UNITED STATES COURT OF APPEALS

FOR THE FIFTH CIRCUIT

__________________

No. 94-11106 __________________

ERGO SCIENCE, INC.,

Plaintiff-Appellee,

versus

DONN D. MARTIN, ET AL.,

Defendants,

ELITE THERAPEUTICS, INC.,

Defendant-Appellant.

HOMER WEST, ET AL., Claimants-Appellees.

* * * * * * * * * * *

No. 94-11107 __________________

IN RE: Distribution of Funds Paid by Ergo Science Incorporated Into Registry of Court in No. 4:92-CV-917-A

Appellant.

______________________________________________

Appeals from the United States District Court for the Northern District of Texas ______________________________________________ January 26, 1996

Before WIENER, EMILIO M. GARZA and BENAVIDES, Circuit Judges.

BENAVIDES, Circuit Judge:

The central issue in this appeal is whether a district court

can rely upon statements made by counsel in open court disavowing

any interest in an interpleaded fund. Because as a matter of

federal civil procedure a district court can hold counsel to his

word, we affirm.

FACTUAL AND PROCEDURAL BACKGROUND

This controversy is rooted in a contract dispute between Ergo

Science Incorporated ("Ergo") and appellant Elite Therapeutics,

Inc. ("ETI"). Ergo holds the license for commercial development of

certain medical technologies for the treatment of obesity and

diabetes. ETI alleged that it purchased the right to sublicense

these technologies. Ergo denied this allegation contending that no

such sublicense existed. It is undisputed, however, that ETI paid

Ergo $1,050,000; these funds were raised by ETI from investors.

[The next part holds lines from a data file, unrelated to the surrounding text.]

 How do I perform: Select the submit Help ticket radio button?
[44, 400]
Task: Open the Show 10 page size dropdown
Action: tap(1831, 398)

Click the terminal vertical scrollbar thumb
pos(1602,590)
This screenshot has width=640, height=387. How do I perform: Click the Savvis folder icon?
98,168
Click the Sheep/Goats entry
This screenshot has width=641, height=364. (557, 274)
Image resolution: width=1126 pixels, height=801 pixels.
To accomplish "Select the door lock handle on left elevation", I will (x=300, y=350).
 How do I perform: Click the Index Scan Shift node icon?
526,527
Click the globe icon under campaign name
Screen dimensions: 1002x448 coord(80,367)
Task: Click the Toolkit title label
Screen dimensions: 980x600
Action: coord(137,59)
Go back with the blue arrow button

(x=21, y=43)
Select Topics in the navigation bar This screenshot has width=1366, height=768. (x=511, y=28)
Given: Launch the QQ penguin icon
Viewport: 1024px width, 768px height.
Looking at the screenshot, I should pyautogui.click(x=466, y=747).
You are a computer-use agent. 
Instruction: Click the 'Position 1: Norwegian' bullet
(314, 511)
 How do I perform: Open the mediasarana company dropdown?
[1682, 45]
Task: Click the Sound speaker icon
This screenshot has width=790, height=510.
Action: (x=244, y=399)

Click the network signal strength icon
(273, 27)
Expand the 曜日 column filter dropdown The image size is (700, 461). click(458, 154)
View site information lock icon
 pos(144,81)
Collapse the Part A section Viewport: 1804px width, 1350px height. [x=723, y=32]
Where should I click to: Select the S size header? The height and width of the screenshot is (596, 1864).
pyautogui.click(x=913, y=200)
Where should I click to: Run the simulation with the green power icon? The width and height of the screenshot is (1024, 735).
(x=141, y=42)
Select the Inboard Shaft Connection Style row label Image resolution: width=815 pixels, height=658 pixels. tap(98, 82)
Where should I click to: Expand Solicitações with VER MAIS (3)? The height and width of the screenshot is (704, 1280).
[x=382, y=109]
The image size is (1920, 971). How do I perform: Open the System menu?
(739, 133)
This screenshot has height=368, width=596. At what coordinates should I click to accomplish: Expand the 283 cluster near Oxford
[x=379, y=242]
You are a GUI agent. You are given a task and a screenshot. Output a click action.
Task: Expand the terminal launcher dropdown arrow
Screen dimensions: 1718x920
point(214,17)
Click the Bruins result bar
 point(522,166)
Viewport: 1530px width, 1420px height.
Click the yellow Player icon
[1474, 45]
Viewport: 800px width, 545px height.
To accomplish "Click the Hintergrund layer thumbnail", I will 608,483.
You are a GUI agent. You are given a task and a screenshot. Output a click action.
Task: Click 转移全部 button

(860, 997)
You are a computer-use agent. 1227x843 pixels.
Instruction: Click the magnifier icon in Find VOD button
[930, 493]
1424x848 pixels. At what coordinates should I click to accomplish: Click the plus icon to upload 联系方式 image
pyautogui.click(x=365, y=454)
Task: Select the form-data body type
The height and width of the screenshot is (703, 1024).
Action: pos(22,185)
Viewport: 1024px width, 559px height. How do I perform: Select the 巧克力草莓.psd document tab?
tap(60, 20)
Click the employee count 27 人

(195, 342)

This appeal surrounds an interpleader action concerning these

funds.

In 1992, Ergo sued ETI and its president Donn Martin seeking

a declaratory judgment that no sublicense agreement existed. Ergo

later amended its complaint to include, inter alia, an interpleader

claim. Ergo alleged that it learned from certain investors that

ETI and Martin solicited the funds paid to Ergo by falsely stating

that ETI already had a sublicense for the technologies when in fact

the parties were merely negotiating. In the interpleader action,

2 Ergo contended that some 500 individual investors, who were

defrauded by ETI, were third-party claimants to the fund.

On October 28, 1994, the district court conducted a hearing on

the interpleader claim. At this hearing, Ergo unequivocally waived

any interest in the $1,050,000 which it paid into the registry of

the court. Counsel for ETI, however, made conflicting statements

regarding the funds. Counsel repeatedly stated that the money

belonged to Ergo because of the alleged sublicense agreement. At

one point, counsel stated that if there was no contract, the money

belonged to ETI. However, after some discussion as to whether ETI

had filed a claim to the fund the court directly asked ETI:

If Ergo says I can give it to the investors, they wash their hands of it. You say your clients wash their hands of it, I give it to the investors. Then it's a matter of me sitting down with the investors and trying to work out a way to distribute it. Are we at that point?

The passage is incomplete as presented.